Bolt: Bridging the Gap between Auto-tuners and Hardware-native Performance

Part of Proceedings of Machine Learning and Systems 4 (MLSys 2022)

Bibtex Paper

Authors

Jiarong Xing, Leyuan Wang, Shang Zhang, Jack Chen, Ang Chen, Yibo Zhu

Abstract

Today’s auto-tuners (e.g., AutoTVM, Ansor) generate efficient tensor programs by navigating a large search space to identify effective implementations, but they do so with opaque hardware details. Thus, their performance could fall behind that of hardware-native libraries (e.g., cuBLAS, cuDNN), which are hand-optimized by device vendors to extract high performance.
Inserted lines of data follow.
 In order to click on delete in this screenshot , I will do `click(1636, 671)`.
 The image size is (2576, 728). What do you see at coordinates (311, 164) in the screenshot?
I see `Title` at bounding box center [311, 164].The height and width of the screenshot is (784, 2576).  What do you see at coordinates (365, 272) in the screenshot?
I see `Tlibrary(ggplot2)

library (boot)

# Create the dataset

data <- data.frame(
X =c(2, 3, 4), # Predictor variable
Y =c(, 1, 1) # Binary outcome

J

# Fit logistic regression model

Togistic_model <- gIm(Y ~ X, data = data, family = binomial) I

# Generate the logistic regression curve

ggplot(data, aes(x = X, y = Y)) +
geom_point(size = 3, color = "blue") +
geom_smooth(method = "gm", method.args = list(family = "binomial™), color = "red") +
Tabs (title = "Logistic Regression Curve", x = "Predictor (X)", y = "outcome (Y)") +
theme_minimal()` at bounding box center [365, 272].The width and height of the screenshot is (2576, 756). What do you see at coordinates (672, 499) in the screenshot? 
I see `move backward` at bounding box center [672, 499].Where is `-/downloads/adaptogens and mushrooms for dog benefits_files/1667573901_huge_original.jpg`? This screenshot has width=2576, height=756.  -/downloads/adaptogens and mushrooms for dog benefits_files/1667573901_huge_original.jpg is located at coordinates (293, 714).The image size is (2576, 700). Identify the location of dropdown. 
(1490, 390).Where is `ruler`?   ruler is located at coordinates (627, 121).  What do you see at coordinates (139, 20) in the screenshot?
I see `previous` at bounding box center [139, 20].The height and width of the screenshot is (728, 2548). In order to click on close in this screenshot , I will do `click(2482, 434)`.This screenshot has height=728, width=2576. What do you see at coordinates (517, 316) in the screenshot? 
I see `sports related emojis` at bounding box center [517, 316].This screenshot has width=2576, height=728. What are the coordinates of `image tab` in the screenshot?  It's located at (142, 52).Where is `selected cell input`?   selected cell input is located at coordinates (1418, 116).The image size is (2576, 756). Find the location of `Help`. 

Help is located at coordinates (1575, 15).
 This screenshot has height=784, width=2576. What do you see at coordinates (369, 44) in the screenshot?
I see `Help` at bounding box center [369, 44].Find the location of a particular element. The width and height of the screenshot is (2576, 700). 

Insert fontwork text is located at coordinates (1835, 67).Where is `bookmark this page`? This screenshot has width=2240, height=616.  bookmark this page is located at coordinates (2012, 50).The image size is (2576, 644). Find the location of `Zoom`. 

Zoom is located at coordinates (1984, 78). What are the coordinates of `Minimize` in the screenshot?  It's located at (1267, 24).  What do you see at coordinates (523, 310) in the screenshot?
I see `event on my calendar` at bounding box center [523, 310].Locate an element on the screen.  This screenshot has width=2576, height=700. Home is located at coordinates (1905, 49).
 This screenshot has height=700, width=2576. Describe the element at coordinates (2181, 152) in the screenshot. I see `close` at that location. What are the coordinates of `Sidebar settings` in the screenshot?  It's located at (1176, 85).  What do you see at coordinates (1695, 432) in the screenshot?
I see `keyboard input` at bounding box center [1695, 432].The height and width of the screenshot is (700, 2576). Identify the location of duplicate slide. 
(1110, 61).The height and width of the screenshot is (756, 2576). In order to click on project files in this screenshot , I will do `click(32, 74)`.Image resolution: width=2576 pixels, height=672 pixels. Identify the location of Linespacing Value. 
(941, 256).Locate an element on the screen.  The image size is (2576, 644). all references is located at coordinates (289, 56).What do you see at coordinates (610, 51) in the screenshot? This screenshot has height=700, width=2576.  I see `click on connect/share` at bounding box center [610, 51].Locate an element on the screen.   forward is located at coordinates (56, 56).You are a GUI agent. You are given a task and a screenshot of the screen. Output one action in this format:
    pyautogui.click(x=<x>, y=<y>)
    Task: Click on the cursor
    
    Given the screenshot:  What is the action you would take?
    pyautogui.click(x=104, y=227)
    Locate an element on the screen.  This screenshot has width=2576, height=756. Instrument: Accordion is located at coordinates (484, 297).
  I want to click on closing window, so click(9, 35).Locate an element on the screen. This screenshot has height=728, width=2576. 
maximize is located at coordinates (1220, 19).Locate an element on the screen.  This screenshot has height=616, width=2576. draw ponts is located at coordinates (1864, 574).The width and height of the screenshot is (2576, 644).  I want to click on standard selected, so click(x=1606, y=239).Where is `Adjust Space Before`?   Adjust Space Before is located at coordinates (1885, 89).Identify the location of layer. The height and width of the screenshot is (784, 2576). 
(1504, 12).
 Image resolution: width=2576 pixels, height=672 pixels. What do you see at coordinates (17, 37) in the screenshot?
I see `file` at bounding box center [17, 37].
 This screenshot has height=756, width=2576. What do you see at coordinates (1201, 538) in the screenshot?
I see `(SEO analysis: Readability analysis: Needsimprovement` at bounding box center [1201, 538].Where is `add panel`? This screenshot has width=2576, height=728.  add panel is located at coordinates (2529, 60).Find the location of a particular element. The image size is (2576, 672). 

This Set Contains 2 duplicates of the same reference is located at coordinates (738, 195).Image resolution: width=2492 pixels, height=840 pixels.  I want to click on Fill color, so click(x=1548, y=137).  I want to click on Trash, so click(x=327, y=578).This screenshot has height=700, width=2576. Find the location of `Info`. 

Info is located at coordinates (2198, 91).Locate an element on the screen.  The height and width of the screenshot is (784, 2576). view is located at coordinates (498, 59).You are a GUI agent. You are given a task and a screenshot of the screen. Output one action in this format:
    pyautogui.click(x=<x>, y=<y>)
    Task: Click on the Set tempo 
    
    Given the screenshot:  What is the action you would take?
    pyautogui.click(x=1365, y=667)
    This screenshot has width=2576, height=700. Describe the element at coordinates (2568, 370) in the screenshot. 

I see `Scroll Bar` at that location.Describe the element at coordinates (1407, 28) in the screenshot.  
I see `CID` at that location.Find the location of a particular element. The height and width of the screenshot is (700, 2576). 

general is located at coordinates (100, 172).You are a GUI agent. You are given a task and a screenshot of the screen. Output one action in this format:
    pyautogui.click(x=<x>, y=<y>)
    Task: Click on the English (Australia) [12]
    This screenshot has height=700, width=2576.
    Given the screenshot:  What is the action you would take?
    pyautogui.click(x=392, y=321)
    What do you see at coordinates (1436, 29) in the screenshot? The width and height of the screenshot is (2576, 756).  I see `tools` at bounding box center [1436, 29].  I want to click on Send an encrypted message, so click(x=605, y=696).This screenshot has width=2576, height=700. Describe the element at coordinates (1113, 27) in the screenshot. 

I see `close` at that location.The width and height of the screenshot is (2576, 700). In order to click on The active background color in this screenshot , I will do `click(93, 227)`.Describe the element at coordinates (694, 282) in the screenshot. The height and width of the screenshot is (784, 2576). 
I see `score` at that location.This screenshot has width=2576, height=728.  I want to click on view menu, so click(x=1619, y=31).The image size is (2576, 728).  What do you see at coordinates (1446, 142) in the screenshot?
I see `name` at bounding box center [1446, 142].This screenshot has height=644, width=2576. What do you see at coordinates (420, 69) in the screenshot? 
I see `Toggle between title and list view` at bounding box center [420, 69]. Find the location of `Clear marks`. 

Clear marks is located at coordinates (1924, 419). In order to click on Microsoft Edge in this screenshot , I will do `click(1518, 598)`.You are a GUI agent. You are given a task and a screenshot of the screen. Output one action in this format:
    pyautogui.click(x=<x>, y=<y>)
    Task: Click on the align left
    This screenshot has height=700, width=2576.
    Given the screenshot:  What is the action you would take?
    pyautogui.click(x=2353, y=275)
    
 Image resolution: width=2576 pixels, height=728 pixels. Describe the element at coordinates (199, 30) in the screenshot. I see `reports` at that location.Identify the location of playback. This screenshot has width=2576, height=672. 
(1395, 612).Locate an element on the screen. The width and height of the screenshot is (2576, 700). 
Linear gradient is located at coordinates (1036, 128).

On the other hand, these vendor libraries have a fixed set of supported functions and lack the customization and automation support afforded by auto-tuners. Bolt bridges this gap and achieves the best of both worlds by using hardware-native templated search, which is enabled by the recent trend that vendor libraries (e.g., CUTLASS) are increasingly modularized and reconfigurable. Bolt provides new opportunities to rethink end-to-end tensor optimizations at the graph, operator, and model levels. We demonstrate this concept by prototyping in TVM on NVIDIA GPUs—both in large deployment in our production environment. Our experiments show that Bolt can improve the inference speed of common convolutional neural networks by 2.5x on average over the state of the art, and it auto-tunes these models within 20 minutes.